---------- Supplied records ----------

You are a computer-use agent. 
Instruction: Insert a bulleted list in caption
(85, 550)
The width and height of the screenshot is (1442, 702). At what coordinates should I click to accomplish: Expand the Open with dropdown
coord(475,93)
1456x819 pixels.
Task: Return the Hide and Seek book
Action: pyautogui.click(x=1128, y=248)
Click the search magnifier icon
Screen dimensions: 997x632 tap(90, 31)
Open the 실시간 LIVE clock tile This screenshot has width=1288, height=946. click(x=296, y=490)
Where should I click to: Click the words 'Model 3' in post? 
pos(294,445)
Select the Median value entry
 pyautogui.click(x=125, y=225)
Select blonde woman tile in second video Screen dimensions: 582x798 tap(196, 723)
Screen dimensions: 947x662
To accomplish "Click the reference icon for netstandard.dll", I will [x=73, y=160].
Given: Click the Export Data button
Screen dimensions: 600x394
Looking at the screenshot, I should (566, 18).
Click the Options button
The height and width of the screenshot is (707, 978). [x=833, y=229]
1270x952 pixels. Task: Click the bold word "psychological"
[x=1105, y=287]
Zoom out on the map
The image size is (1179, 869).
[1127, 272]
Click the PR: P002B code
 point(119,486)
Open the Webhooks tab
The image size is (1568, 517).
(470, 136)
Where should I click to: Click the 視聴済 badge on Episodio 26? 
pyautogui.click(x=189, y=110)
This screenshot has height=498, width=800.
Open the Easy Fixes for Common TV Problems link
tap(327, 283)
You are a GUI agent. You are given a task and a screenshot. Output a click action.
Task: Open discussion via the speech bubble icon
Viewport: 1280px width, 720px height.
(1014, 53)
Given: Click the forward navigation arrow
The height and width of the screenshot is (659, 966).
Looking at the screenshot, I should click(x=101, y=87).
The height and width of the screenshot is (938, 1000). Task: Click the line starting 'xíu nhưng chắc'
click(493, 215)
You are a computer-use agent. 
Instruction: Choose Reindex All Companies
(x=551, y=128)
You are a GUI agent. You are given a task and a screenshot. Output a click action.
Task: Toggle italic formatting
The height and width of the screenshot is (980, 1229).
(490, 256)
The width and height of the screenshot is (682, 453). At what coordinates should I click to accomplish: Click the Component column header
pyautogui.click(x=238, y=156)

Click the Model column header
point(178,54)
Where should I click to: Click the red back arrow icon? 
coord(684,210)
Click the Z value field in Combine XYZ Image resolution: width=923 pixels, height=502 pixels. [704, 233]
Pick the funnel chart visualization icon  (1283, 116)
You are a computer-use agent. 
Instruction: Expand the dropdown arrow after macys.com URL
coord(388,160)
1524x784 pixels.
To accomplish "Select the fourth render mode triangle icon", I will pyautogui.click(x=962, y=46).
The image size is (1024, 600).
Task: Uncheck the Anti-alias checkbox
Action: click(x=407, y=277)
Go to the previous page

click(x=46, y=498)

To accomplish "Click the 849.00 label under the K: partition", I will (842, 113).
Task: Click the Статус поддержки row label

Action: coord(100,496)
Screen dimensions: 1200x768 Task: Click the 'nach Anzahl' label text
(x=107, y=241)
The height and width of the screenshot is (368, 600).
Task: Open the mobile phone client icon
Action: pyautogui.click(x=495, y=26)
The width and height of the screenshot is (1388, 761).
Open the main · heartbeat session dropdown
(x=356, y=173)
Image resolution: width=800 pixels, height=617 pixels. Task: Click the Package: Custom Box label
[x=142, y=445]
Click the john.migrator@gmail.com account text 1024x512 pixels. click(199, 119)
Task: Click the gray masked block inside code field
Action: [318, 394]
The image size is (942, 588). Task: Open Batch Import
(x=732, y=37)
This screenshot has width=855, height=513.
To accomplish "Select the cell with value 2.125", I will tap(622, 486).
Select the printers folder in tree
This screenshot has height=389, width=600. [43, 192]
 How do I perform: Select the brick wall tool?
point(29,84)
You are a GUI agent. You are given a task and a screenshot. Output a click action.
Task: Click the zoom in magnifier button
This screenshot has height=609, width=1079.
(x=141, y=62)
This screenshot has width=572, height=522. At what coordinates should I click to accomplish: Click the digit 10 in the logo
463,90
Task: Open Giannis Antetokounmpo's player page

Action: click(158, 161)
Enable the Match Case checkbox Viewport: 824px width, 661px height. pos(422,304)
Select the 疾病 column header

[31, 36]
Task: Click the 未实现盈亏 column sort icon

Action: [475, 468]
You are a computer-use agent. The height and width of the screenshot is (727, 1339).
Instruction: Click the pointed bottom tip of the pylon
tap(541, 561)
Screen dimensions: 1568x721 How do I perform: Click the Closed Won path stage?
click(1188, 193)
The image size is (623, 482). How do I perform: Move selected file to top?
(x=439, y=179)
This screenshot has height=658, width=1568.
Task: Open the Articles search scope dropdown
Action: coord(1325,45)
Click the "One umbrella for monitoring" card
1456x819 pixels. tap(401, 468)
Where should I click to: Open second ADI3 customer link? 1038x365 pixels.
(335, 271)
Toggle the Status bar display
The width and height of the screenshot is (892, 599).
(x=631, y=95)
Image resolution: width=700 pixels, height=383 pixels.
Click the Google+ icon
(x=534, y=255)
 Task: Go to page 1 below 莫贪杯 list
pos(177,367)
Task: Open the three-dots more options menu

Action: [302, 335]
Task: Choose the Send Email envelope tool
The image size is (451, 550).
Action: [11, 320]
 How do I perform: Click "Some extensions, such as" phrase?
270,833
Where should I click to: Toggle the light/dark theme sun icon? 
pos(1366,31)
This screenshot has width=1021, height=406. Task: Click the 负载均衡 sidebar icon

----------

Work instruction: Please, from the entries above, set down exactly the lines from the one containing "Click the search magnifier icon" through the one containing "Click the Z value", and only those.

Task output:
Click the search magnifier icon
Screen dimensions: 997x632 tap(90, 31)
Open the 실시간 LIVE clock tile This screenshot has width=1288, height=946. click(x=296, y=490)
Where should I click to: Click the words 'Model 3' in post? 
pos(294,445)
Select the Median value entry
 pyautogui.click(x=125, y=225)
Select blonde woman tile in second video Screen dimensions: 582x798 tap(196, 723)
Screen dimensions: 947x662
To accomplish "Click the reference icon for netstandard.dll", I will [x=73, y=160].
Given: Click the Export Data button
Screen dimensions: 600x394
Looking at the screenshot, I should (566, 18).
Click the Options button
The height and width of the screenshot is (707, 978). [x=833, y=229]
1270x952 pixels. Task: Click the bold word "psychological"
[x=1105, y=287]
Zoom out on the map
The image size is (1179, 869).
[1127, 272]
Click the PR: P002B code
 point(119,486)
Open the Webhooks tab
The image size is (1568, 517).
(470, 136)
Where should I click to: Click the 視聴済 badge on Episodio 26? 
pyautogui.click(x=189, y=110)
This screenshot has height=498, width=800.
Open the Easy Fixes for Common TV Problems link
tap(327, 283)
You are a GUI agent. You are given a task and a screenshot. Output a click action.
Task: Open discussion via the speech bubble icon
Viewport: 1280px width, 720px height.
(1014, 53)
Given: Click the forward navigation arrow
The height and width of the screenshot is (659, 966).
Looking at the screenshot, I should click(x=101, y=87).
The height and width of the screenshot is (938, 1000). Task: Click the line starting 'xíu nhưng chắc'
click(493, 215)
You are a computer-use agent. 
Instruction: Choose Reindex All Companies
(x=551, y=128)
You are a GUI agent. You are given a task and a screenshot. Output a click action.
Task: Toggle italic formatting
The height and width of the screenshot is (980, 1229).
(490, 256)
The width and height of the screenshot is (682, 453). At what coordinates should I click to accomplish: Click the Component column header
pyautogui.click(x=238, y=156)

Click the Model column header
point(178,54)
Where should I click to: Click the red back arrow icon? 
coord(684,210)
Click the Z value field in Combine XYZ Image resolution: width=923 pixels, height=502 pixels. [704, 233]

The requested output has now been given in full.